About this task
All records after this line are to be returned verbatim.

The input
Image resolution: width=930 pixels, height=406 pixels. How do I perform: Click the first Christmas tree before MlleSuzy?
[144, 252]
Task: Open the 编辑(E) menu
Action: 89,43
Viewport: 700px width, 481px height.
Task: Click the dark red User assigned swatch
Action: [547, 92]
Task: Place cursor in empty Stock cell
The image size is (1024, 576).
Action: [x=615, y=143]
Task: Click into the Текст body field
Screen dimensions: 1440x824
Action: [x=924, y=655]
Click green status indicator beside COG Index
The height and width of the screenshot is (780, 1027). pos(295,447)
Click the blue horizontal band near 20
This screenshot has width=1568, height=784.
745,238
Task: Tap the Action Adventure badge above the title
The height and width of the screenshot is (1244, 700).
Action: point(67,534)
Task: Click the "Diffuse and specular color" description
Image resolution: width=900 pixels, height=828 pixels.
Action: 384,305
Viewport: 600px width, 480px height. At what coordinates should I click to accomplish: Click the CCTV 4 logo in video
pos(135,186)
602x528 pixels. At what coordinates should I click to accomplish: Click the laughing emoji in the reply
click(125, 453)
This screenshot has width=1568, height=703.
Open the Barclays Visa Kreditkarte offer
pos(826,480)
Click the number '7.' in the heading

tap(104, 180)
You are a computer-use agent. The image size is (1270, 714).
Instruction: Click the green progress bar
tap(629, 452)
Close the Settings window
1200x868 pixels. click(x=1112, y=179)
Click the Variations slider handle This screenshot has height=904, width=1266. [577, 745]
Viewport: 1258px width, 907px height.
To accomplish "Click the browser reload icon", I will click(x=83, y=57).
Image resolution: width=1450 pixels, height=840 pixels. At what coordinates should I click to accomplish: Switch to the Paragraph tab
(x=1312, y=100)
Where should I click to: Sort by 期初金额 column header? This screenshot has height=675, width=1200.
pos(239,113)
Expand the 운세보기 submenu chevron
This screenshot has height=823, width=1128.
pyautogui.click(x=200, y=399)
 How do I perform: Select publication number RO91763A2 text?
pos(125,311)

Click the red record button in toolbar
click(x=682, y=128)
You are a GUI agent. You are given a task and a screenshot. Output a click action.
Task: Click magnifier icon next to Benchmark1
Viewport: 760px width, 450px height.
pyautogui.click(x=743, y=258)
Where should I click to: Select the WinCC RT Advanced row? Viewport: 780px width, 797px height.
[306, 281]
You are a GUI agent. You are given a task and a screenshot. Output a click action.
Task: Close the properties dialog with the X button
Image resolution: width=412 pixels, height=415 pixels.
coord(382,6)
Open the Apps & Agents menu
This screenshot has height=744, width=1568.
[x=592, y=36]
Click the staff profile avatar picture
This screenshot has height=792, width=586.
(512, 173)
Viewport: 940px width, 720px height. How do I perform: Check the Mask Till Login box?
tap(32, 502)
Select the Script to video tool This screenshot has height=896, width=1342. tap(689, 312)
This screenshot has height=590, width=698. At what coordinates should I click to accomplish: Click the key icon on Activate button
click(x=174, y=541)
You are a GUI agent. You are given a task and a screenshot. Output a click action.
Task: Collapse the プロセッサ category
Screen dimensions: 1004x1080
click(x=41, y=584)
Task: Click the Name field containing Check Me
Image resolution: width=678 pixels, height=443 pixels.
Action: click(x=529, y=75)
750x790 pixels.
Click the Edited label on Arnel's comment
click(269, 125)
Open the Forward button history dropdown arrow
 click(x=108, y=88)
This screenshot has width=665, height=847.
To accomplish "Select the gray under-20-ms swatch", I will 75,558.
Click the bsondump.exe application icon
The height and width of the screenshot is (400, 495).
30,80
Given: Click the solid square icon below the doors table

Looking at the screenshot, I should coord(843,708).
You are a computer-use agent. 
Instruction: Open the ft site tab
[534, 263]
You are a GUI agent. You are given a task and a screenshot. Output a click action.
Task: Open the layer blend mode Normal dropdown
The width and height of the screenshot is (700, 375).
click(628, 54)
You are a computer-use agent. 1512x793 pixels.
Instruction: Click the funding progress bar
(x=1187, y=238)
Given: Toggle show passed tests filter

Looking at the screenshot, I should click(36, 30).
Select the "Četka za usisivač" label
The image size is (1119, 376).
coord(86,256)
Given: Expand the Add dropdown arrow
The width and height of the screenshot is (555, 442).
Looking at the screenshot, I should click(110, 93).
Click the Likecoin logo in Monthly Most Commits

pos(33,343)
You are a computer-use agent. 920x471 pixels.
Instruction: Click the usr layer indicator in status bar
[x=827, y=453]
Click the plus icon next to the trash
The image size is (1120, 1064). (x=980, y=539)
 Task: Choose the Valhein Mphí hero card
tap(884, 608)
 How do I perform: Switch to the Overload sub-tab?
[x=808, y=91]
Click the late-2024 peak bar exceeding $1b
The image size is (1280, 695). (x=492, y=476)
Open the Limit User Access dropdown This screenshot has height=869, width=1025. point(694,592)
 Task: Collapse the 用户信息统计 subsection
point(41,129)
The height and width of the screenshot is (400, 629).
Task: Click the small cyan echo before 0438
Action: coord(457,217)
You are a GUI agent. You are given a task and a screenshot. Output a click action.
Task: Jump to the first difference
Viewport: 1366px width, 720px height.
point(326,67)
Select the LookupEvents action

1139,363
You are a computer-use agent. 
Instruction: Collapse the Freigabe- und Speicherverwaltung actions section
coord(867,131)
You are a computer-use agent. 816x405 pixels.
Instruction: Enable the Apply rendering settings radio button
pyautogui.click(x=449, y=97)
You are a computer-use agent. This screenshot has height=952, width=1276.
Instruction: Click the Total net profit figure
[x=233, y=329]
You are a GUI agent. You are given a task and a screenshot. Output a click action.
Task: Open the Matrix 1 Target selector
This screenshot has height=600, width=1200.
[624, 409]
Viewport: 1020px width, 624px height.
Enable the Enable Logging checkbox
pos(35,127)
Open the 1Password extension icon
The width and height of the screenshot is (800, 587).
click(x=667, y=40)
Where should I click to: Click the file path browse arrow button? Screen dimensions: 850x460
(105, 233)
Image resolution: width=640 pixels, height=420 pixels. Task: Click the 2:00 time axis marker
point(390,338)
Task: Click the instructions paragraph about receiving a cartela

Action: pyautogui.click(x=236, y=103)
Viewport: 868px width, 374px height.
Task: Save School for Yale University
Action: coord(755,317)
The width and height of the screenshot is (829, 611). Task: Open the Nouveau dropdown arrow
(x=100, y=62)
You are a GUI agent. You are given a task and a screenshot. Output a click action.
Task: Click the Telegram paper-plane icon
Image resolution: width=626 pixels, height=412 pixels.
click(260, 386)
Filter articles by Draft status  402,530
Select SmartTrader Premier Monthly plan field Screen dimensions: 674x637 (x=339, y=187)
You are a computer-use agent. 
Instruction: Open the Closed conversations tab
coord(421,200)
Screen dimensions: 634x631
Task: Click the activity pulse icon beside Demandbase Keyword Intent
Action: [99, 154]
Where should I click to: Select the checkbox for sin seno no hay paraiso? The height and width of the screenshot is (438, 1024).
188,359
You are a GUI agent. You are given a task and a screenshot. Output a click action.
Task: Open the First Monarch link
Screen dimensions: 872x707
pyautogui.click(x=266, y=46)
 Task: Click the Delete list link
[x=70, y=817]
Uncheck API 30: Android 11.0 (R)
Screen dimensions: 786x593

Task output
Image resolution: width=930 pixels, height=406 pixels. How do I perform: Click the first Christmas tree before MlleSuzy?
[144, 252]
Task: Open the 编辑(E) menu
Action: 89,43
Viewport: 700px width, 481px height.
Task: Click the dark red User assigned swatch
Action: [547, 92]
Task: Place cursor in empty Stock cell
The image size is (1024, 576).
Action: [x=615, y=143]
Task: Click into the Текст body field
Screen dimensions: 1440x824
Action: [x=924, y=655]
Click green status indicator beside COG Index
The height and width of the screenshot is (780, 1027). pos(295,447)
Click the blue horizontal band near 20
This screenshot has width=1568, height=784.
745,238
Task: Tap the Action Adventure badge above the title
The height and width of the screenshot is (1244, 700).
Action: point(67,534)
Task: Click the "Diffuse and specular color" description
Image resolution: width=900 pixels, height=828 pixels.
Action: 384,305
Viewport: 600px width, 480px height. At what coordinates should I click to accomplish: Click the CCTV 4 logo in video
pos(135,186)
602x528 pixels. At what coordinates should I click to accomplish: Click the laughing emoji in the reply
click(125, 453)
This screenshot has width=1568, height=703.
Open the Barclays Visa Kreditkarte offer
pos(826,480)
Click the number '7.' in the heading

tap(104, 180)
You are a computer-use agent. The image size is (1270, 714).
Instruction: Click the green progress bar
tap(629, 452)
Close the Settings window
1200x868 pixels. click(x=1112, y=179)
Click the Variations slider handle This screenshot has height=904, width=1266. [577, 745]
Viewport: 1258px width, 907px height.
To accomplish "Click the browser reload icon", I will click(x=83, y=57).
Image resolution: width=1450 pixels, height=840 pixels. At what coordinates should I click to accomplish: Switch to the Paragraph tab
(x=1312, y=100)
Where should I click to: Sort by 期初金额 column header? This screenshot has height=675, width=1200.
pos(239,113)
Expand the 운세보기 submenu chevron
This screenshot has height=823, width=1128.
pyautogui.click(x=200, y=399)
 How do I perform: Select publication number RO91763A2 text?
pos(125,311)

Click the red record button in toolbar
click(x=682, y=128)
You are a GUI agent. You are given a task and a screenshot. Output a click action.
Task: Click magnifier icon next to Benchmark1
Viewport: 760px width, 450px height.
pyautogui.click(x=743, y=258)
Where should I click to: Select the WinCC RT Advanced row? Viewport: 780px width, 797px height.
[306, 281]
You are a GUI agent. You are given a task and a screenshot. Output a click action.
Task: Close the properties dialog with the X button
Image resolution: width=412 pixels, height=415 pixels.
coord(382,6)
Open the Apps & Agents menu
This screenshot has height=744, width=1568.
[x=592, y=36]
Click the staff profile avatar picture
This screenshot has height=792, width=586.
(512, 173)
Viewport: 940px width, 720px height. How do I perform: Check the Mask Till Login box?
tap(32, 502)
Select the Script to video tool This screenshot has height=896, width=1342. tap(689, 312)
This screenshot has height=590, width=698. At what coordinates should I click to accomplish: Click the key icon on Activate button
click(x=174, y=541)
You are a GUI agent. You are given a task and a screenshot. Output a click action.
Task: Collapse the プロセッサ category
Screen dimensions: 1004x1080
click(x=41, y=584)
Task: Click the Name field containing Check Me
Image resolution: width=678 pixels, height=443 pixels.
Action: click(x=529, y=75)
750x790 pixels.
Click the Edited label on Arnel's comment
click(269, 125)
Open the Forward button history dropdown arrow
 click(x=108, y=88)
This screenshot has width=665, height=847.
To accomplish "Select the gray under-20-ms swatch", I will 75,558.
Click the bsondump.exe application icon
The height and width of the screenshot is (400, 495).
30,80
Given: Click the solid square icon below the doors table

Looking at the screenshot, I should coord(843,708).
You are a computer-use agent. 
Instruction: Open the ft site tab
[534, 263]
You are a GUI agent. You are given a task and a screenshot. Output a click action.
Task: Open the layer blend mode Normal dropdown
The width and height of the screenshot is (700, 375).
click(628, 54)
You are a computer-use agent. 1512x793 pixels.
Instruction: Click the funding progress bar
(x=1187, y=238)
Given: Toggle show passed tests filter

Looking at the screenshot, I should click(36, 30).
Select the "Četka za usisivač" label
The image size is (1119, 376).
coord(86,256)
Given: Expand the Add dropdown arrow
The width and height of the screenshot is (555, 442).
Looking at the screenshot, I should click(110, 93).
Click the Likecoin logo in Monthly Most Commits

pos(33,343)
You are a computer-use agent. 920x471 pixels.
Instruction: Click the usr layer indicator in status bar
[x=827, y=453]
Click the plus icon next to the trash
The image size is (1120, 1064). (x=980, y=539)
 Task: Choose the Valhein Mphí hero card
tap(884, 608)
 How do I perform: Switch to the Overload sub-tab?
[x=808, y=91]
Click the late-2024 peak bar exceeding $1b
The image size is (1280, 695). (x=492, y=476)
Open the Limit User Access dropdown This screenshot has height=869, width=1025. point(694,592)
 Task: Collapse the 用户信息统计 subsection
point(41,129)
The height and width of the screenshot is (400, 629).
Task: Click the small cyan echo before 0438
Action: coord(457,217)
You are a GUI agent. You are given a task and a screenshot. Output a click action.
Task: Jump to the first difference
Viewport: 1366px width, 720px height.
point(326,67)
Select the LookupEvents action

1139,363
You are a computer-use agent. 
Instruction: Collapse the Freigabe- und Speicherverwaltung actions section
coord(867,131)
You are a computer-use agent. 816x405 pixels.
Instruction: Enable the Apply rendering settings radio button
pyautogui.click(x=449, y=97)
You are a computer-use agent. This screenshot has height=952, width=1276.
Instruction: Click the Total net profit figure
[x=233, y=329]
You are a GUI agent. You are given a task and a screenshot. Output a click action.
Task: Open the Matrix 1 Target selector
This screenshot has height=600, width=1200.
[624, 409]
Viewport: 1020px width, 624px height.
Enable the Enable Logging checkbox
pos(35,127)
Open the 1Password extension icon
The width and height of the screenshot is (800, 587).
click(x=667, y=40)
Where should I click to: Click the file path browse arrow button? Screen dimensions: 850x460
(105, 233)
Image resolution: width=640 pixels, height=420 pixels. Task: Click the 2:00 time axis marker
point(390,338)
Task: Click the instructions paragraph about receiving a cartela

Action: pyautogui.click(x=236, y=103)
Viewport: 868px width, 374px height.
Task: Save School for Yale University
Action: coord(755,317)
The width and height of the screenshot is (829, 611). Task: Open the Nouveau dropdown arrow
(x=100, y=62)
You are a GUI agent. You are given a task and a screenshot. Output a click action.
Task: Click the Telegram paper-plane icon
Image resolution: width=626 pixels, height=412 pixels.
click(260, 386)
Filter articles by Draft status  402,530
Select SmartTrader Premier Monthly plan field Screen dimensions: 674x637 (x=339, y=187)
You are a computer-use agent. 
Instruction: Open the Closed conversations tab
coord(421,200)
Screen dimensions: 634x631
Task: Click the activity pulse icon beside Demandbase Keyword Intent
Action: [99, 154]
Where should I click to: Select the checkbox for sin seno no hay paraiso? The height and width of the screenshot is (438, 1024).
188,359
You are a GUI agent. You are given a task and a screenshot. Output a click action.
Task: Open the First Monarch link
Screen dimensions: 872x707
pyautogui.click(x=266, y=46)
 Task: Click the Delete list link
[x=70, y=817]
Uncheck API 30: Android 11.0 (R)
Screen dimensions: 786x593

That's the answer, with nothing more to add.